═════ Page excerpt

The CDC report was a case study of a newborn who experienced a recurrent GBS infection (1). In this case, the maternal GBS culture taken at 37 weeks was negative, showing no maternal colonization. Shortly after the birth the newborn showed signs of infection and tested positive for GBS. The baby was hospitalized for at least 11 days and was treated with antibiotics. Five days after the newborn’s release from the hospital, the baby again presented with GBS symptoms and tested positive for the same strain of GBS. At this time it was discovered that the placenta had been released and encapsulated. The mother had been taking the capsules from three days postpartum. The capsules were tested and found to contain the same GBS strain that had infected the newborn. The mother’s breastmilk was tested and did not contain GBS and thus was ruled out as a potential source of reinfection. The baby was treated and was again released from the hospital after antibiotic therapy.

Professional placenta encapsulators and birthing families must take this case very seriously. There are many parts of this case that are very concerning. While this is a single case and not a study, it would be unwise for us to ignore the important information that we can learn here.

First and foremost, due to the immediate onset of newborn infection, this placenta should not have been encapsulated. Maternal or fetal infection at or immediately following the time of delivery is an absolute contraindication to encapsulation. It is unsafe to encapsulate in these cases. The encapsulation specialist had a responsibility to verify with the client that an infection was not present.

The method of preparation is largely unknown; the encapsulator’s website was reported to state that the temperature of dehydration was between 115° F and 160° F. We have no knowledge if proper food safety protocols, universal precautions, or proper handling took place. If the placenta was dehydrated at 115° it would absolutely be unsafe for human consumption and the temperature would not be high enough to kill GBS or other known pathogens.

GBS is caused by the bacteria Streptococcus agalactiae. GBS will survive in a dry environment for months, so dehydration alone is not adequate for reduction of GBS bacteria. GBS is sensitive (meaning it will start to die) after being exposed to moist heat at a temperature that is at least 55° C (131° F) for 30 minutes(2). Based on the information we have, we can speculate that this placenta could have been inadequately prepared, leading to the presence of GBS in the finished product.

══════════
═════ Data extract

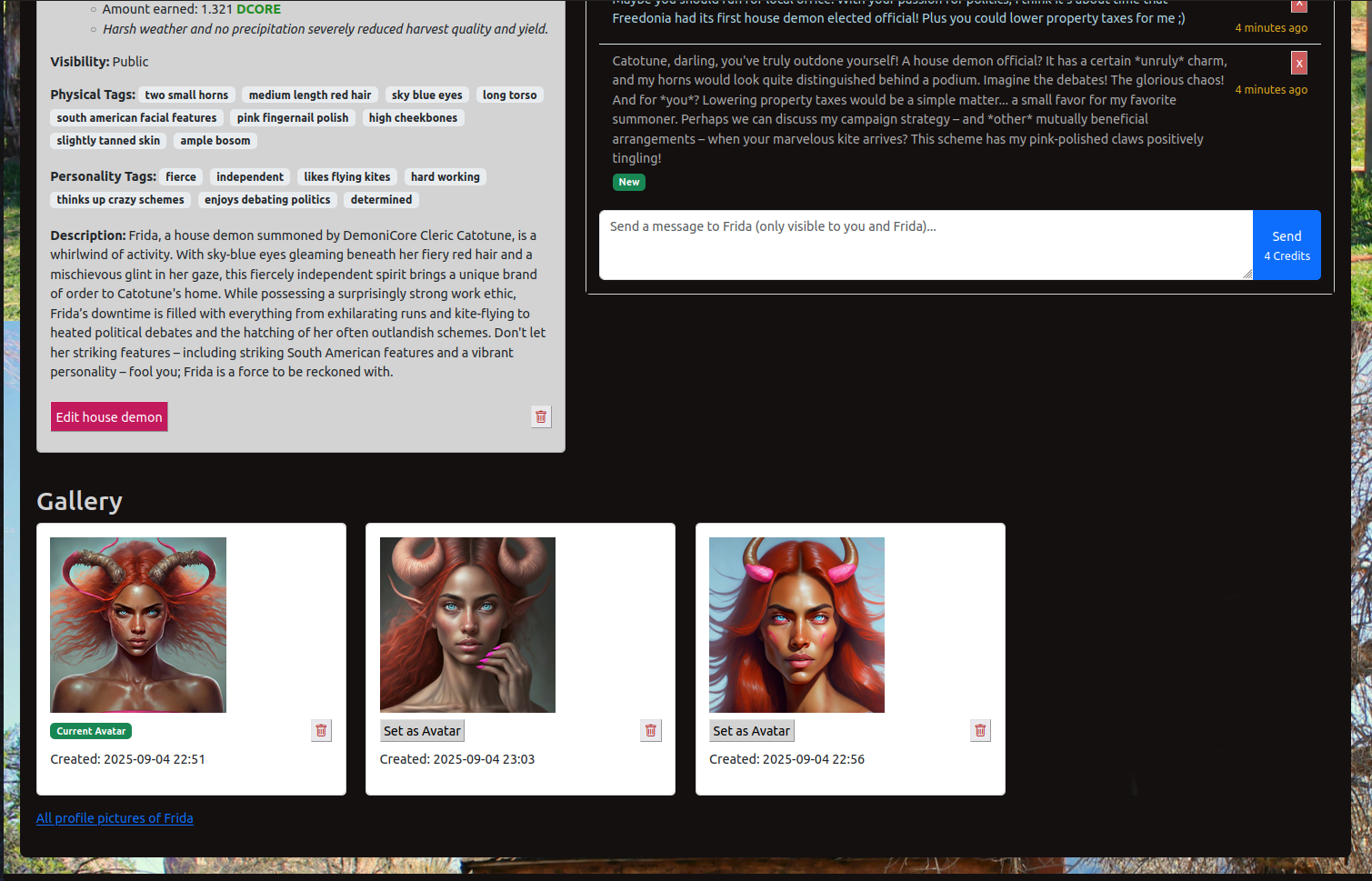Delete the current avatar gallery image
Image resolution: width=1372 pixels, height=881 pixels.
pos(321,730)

══════════
═════ Data extract

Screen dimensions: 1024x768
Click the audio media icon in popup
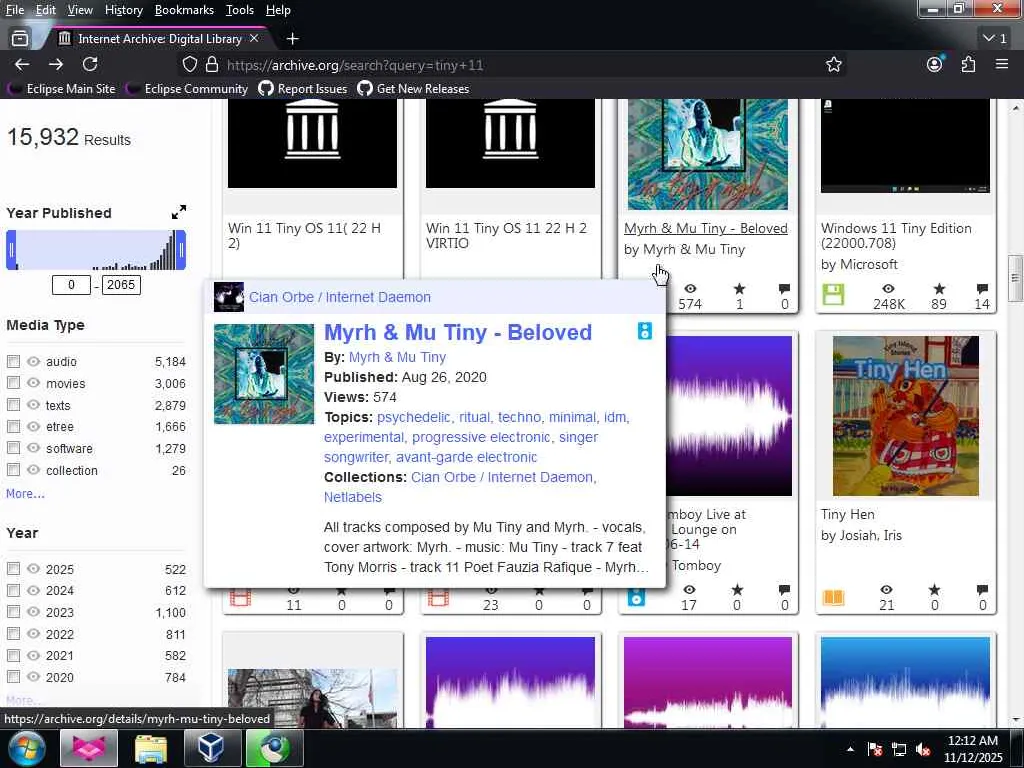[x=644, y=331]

══════════
═════ Data extract

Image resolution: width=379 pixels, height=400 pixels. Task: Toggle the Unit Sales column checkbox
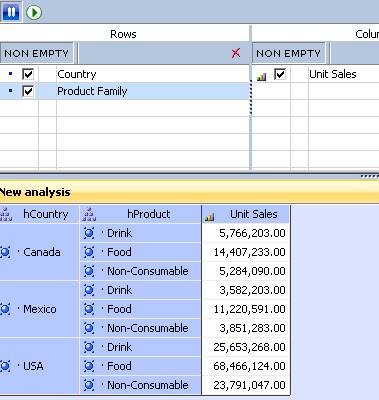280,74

══════════

**Work instructions:**
(1) In the text on the GBS case, how many days postpartum did the mother begin taking the capsules?
(2) Reproduce the stretch of the text on the GBS case from "First and foremost, due" through "was not present.".
The material comes from a separate source, unrelated to the text on the GBS case.

**Expected outputs:**
(1) Three days postpartum.

(2)
First and foremost, due to the immediate onset of newborn infection, this placenta should not have been encapsulated. Maternal or fetal infection at or immediately following the time of delivery is an absolute contraindication to encapsulation. It is unsafe to encapsulate in these cases. The encapsulation specialist had a responsibility to verify with the client that an infection was not present.